Le Chili en noir et blanc

Le couvre-feu est établi dans sept régions du pays: Antofagasta, Metropolitana, Coquimbo, Valparaiso, O’Higgins, Biobío et Valdivia. | Photo: EFE

Après de nombreuses années de rejet du système, l’autocuiseur a finalement éclaté.

Le modèle chilien, si admiré par les médias, a finalement rencontré la patience des citoyens qui ont éclaté en une vague de protestations exprimées dans des manifestations pacifiques et des casseroles, mais aussi dans une série d’actes de vandalisme d’une  extrême violence. Il est difficile, quelques heures avant les événements, d’élaborer une hypothèse plus ou moins précise sur la situation dans laquelle se trouve le pays sud-américain, après une journée qui s’est terminée par un couvre-feu et sous contrôle militaire dans deux des villes les plus importantes car elles sont le siège de deux pouvoirs de l’Etat, comme Santiago et Valparaiso.

Le fait que les protestations aient commencé en réaction à l’augmentation du tarif du métro de Santiago – une décision qui aurait finalement dû être suspendue par le président Piñera – ne signifie nullement la fin du conflit ; cette mesure disproportionnée contre une population qui a constamment perdu sa capacité économique pendant des décennies de gouvernements néolibéraux n’était qu’une goutte dans l’océan qui a fait couler beaucoup plus de demandes que ces 30 pesos de différence tarifaire. Ni les gouvernements de la « Concertación » , ni ceux de l’extrême droite de Sebastián Piñera n’ont pu comprendre dans toutes ses dimensions l’urgence d’équilibrer leurs politiques publiques en donnant une juste place aux demandes des citoyens.

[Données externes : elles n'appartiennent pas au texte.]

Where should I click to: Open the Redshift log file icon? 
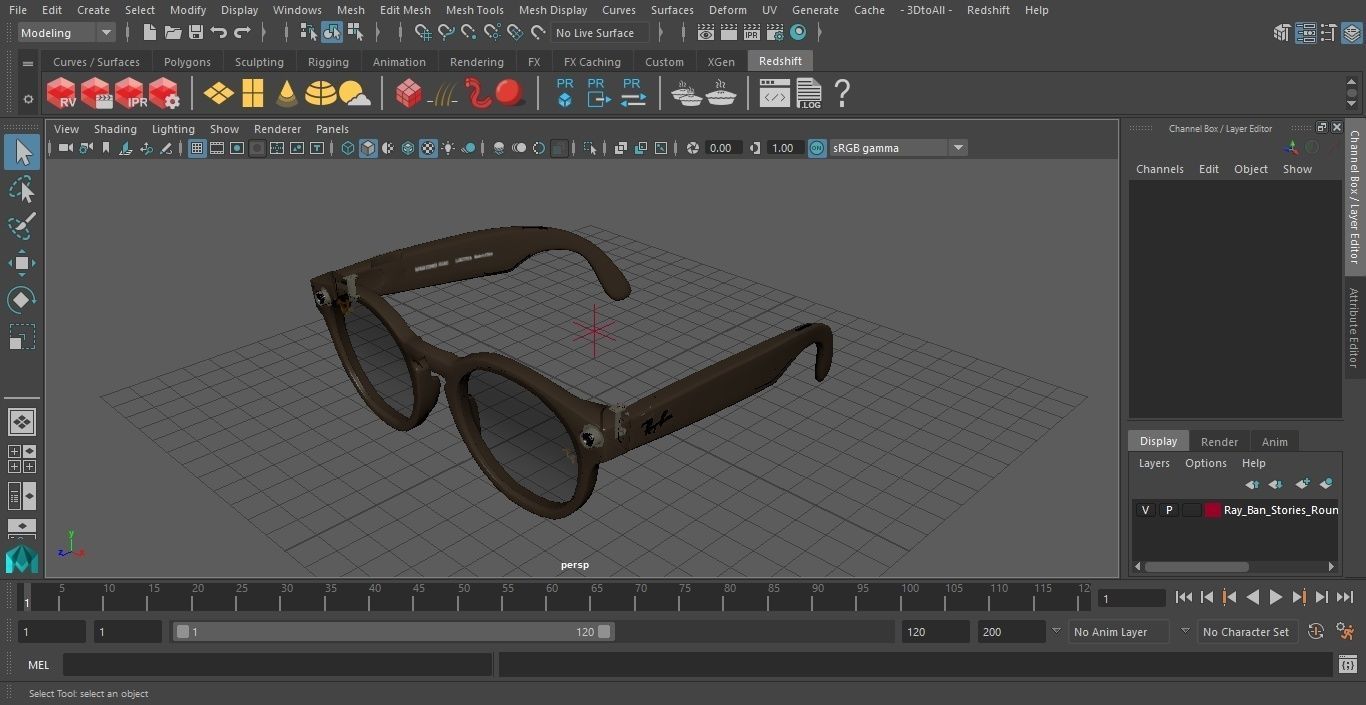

Il est significatif que la plupart des actes de violence se sont concentrés précisément sur les entreprises qui suscitent de vifs ressentiments parce qu’elles sont le symbole d’un système qui marginalise la majorité : banques, bureaux de l’AFP, pharmacies, supermarchés, postes de péage et stations de métro ; la majorité du vandalisme, dans de nombreux cas avec destruction totale de leurs infrastructures, s’est concentré dans différents endroits du pays. Il semble donc qu’il ne s’agissait pas simplement d’une protestation contre le tarif de transport de la capitale, mais des abus systématiques d’un système conçu par et pour le groupe économique le plus privilégié, qui laisse la grande majorité en marge des bénéfices de la richesse, acculant ceux qui exigent des changements fondamentaux avec des ressources légales.

Dimanche, le Chili s’est réveillé avec une forte gueule de bois, mais les manifestations n’ont pas pris fin malgré la répression policière et la présence de l’armée dans ses villes les plus importantes. Les citoyens ne semblent pas intimidés par le fantôme de la dictature ou par les menaces explicites des autorités militaires qui ont pris le pouvoir. Il y a eu de nombreuses années de revendications et de manifestations en faveur du droit à la santé et à l’éducation, de l’élimination des privilèges des entreprises, de la déprédation systématique de leurs ressources naturelles accordées aux groupes d’affaires, de l’agression soutenue contre le peuple mapuche, de la privatisation de l’eau et de la précarité de l’emploi.

Les jours de protestations ont mis en lumière la dure réalité d’un pays qui semble prospère, mais qui est profondément affaibli par un système injuste et totalement déshumanisé. C’est le Chili en noir et blanc où l’image heureuse de l’exportation contraste avec une réalité de plus en plus précaire pour la classe ouvrière, qui vit dans la dette perpétuelle pour survivre, et pour une grande partie des jeunes dont les perspectives académiques et professionnelles sont de plus en plus étroites. Mais le gouvernement de Piñera a réagi par la répression et, loin de comprendre la nécessité du dialogue et du consensus, il agit contre la raison en appliquant la force : une faille stratégique aussi profonde et étendue que celle qui traverse la géographie de ce beau pays.

LES CITOYENS CHILIENS EXIGENT DES RÉPONSES POLITIQUES ET NON UNE RÉPRESSION MILITAIRE.

Carolina Vásquez Araya

 

Article original en espagnol : Chile, en Blanco y Negro, El Quinto Patio, le 21 octobre 2019.